- Born: January 12, 1934 Villaviciosa, Spanish Republic
- Died: 26 February 2010 (aged 76) Las Palmas, Spain
- Education: University of Santiago de Compostela; University of Barcelona;
- Occupation: Pharmacist
- Awards: Carracido Medal [es] (1965); Civil Health Order [es] (1965);

= María Elisa Álvarez Obaya =

Spanish pharmacist known for identifying the origin of a mass poisoning case

María Elisa Álvarez Obaya (12 January 1934 – 26 February 2010) was a Spanish pharmacist known for identifying the origin of a mass poisoning case.

==Biography==
María Elisa Álvarez Obaya was born in Villaviciosa, Asturias on 12 January 1934. She studied pharmacy at the University of Santiago de Compostela and the University of Barcelona, graduating in 1961.

After receiving her degree, she moved to Haría, Lanzarote, where she ran a pharmacy. In January 1962 she became the municipal pharmaceutical inspector.

Later, she became a researcher in the laboratories of the pharmaceutical inspector of Las Palmas. She worked there until her death on 26 February 2010.

==Methanol poisoning case==

In 1963, when she had been Haría's municipal pharmaceutical inspector for one year, Álvarez uncovered an infamous poisoning case. After three Lanzarote residents died and two suddenly went blind, she determined that all had recently consumed alcoholic drinks from a particular winery. She ordered all of the company's products seized from local shops and bars. By analyzing the contents of bottles, carafes, and barrels in her pharmacy's small laboratory, she discovered that the patients had been victims of methanol toxicity.

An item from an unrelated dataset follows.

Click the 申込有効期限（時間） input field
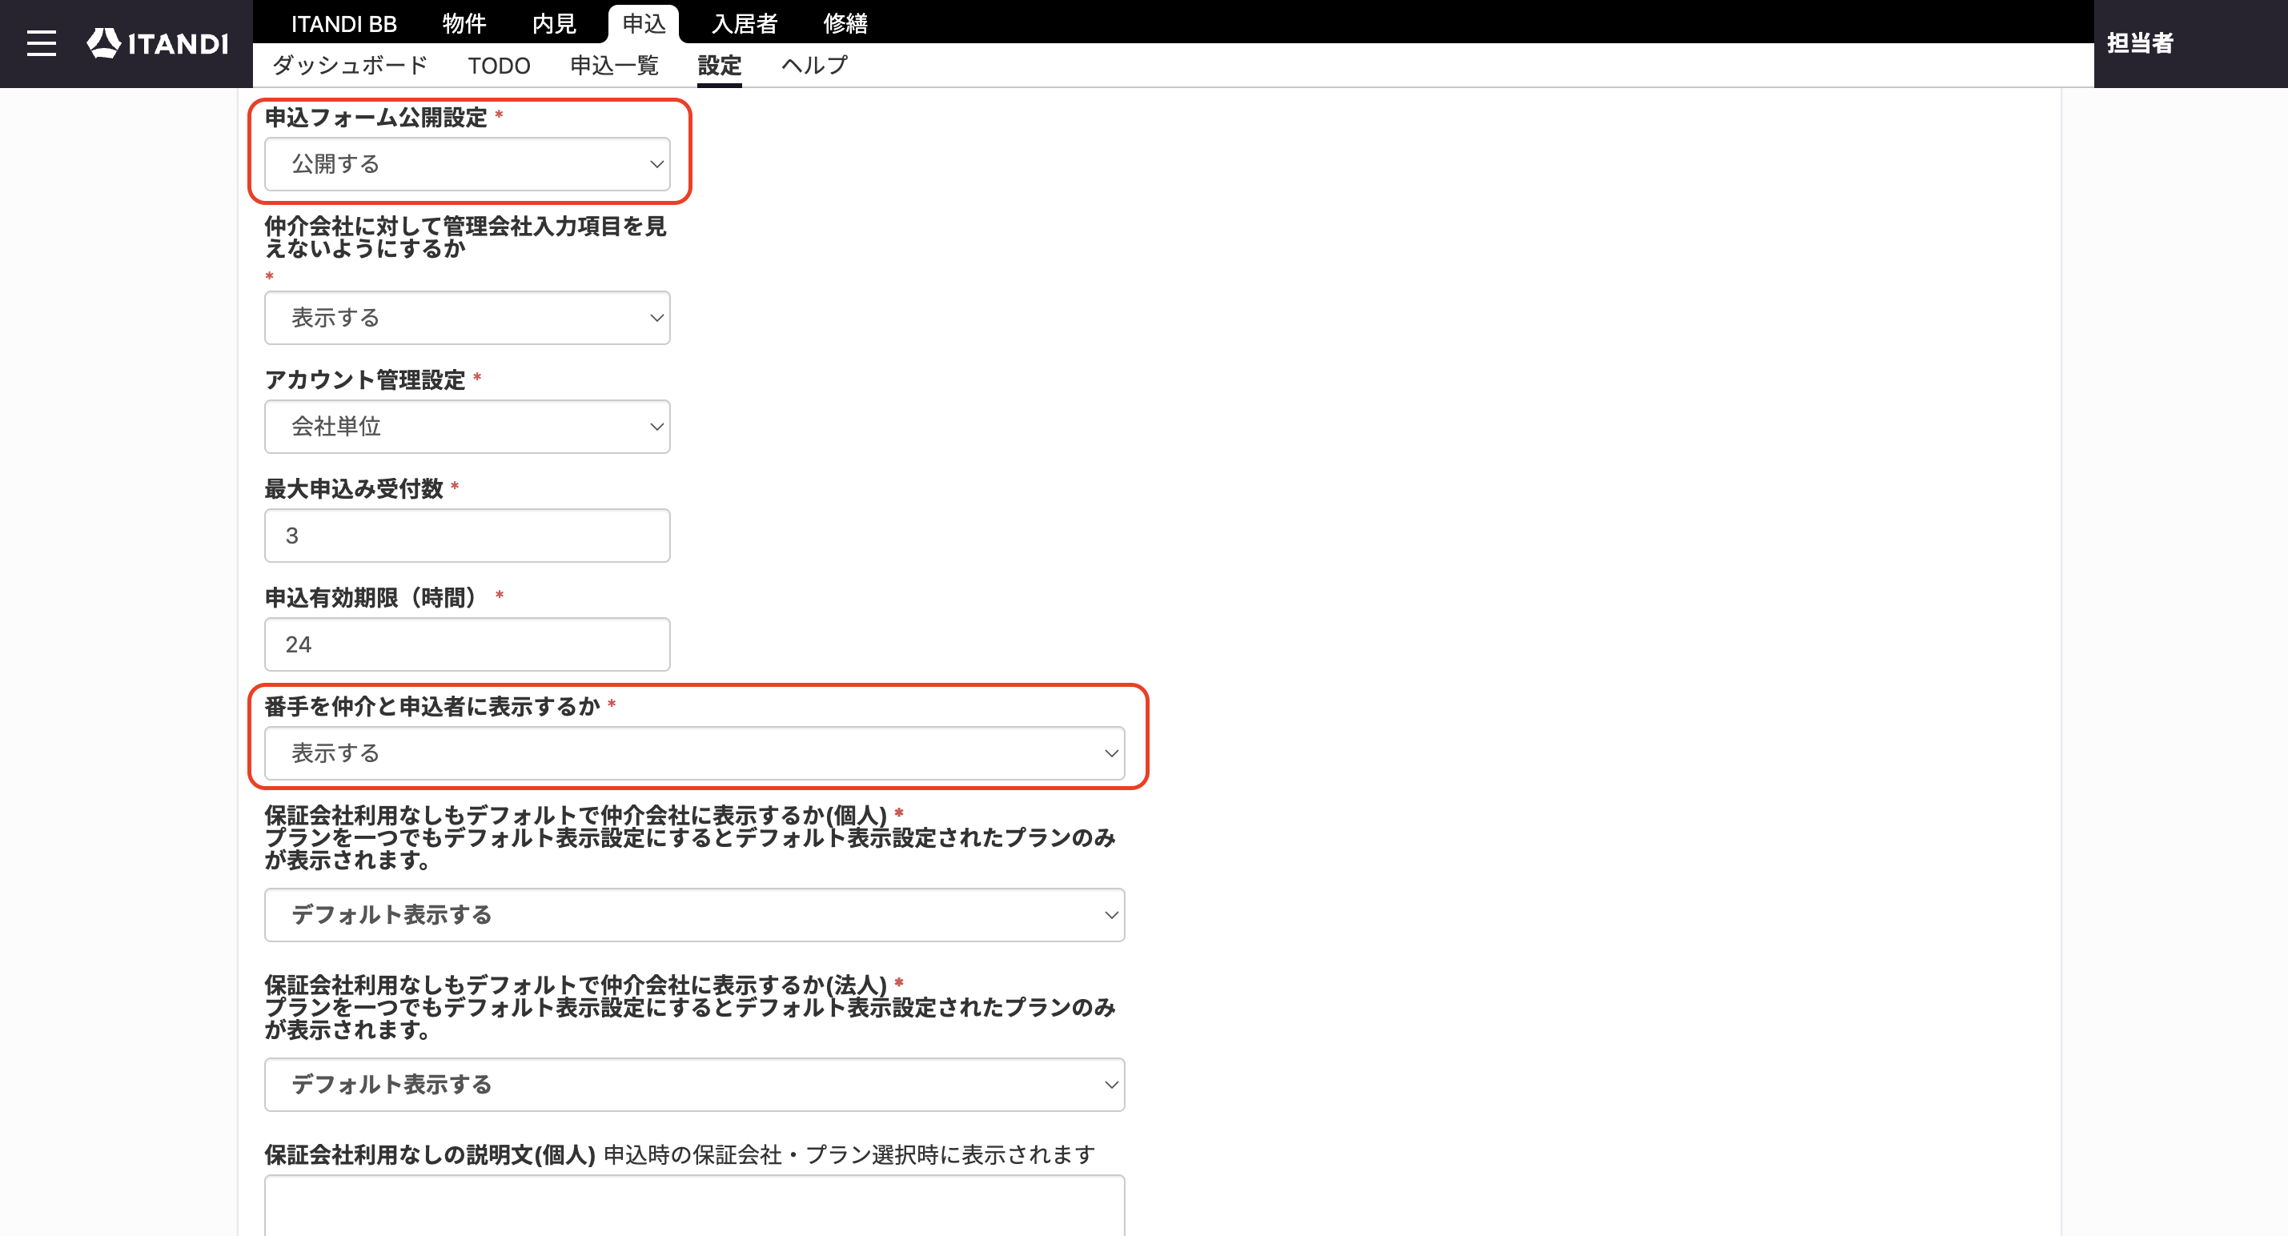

She sent samples to the Las Palmas Health Department, which confirmed her findings.

Her investigation led to the conviction of an alcohol merchant from Ourense and ten others who had been involved in selling drinks adulterated with dangerous amounts of methyl alcohol, a toxic chemical compound used as antifreeze, solvent, and fuel, across Galicia and the Canary Islands. Despite the rapid action of María Elisa Álvarez, it is estimated that more than 50 people died and that dozens lost their vision as a result.

==Honors==
In recognition of her work in the "Methyl Case", Álvarez received tributes from the College of Pharmacists of Las Palmas and that of Asturias. In 1965, during the First National Assembly of Pharmacists, held in Lloret de Mar, she received the Civil Health Order with a plaque from the General Council of Pharmacists. The same year, the Real Academia Nacional de Farmacia awarded her the ninth Carracido Medal, in its Bronze category.

In 2016 the Haría City Council dedicated a plaque in her honor.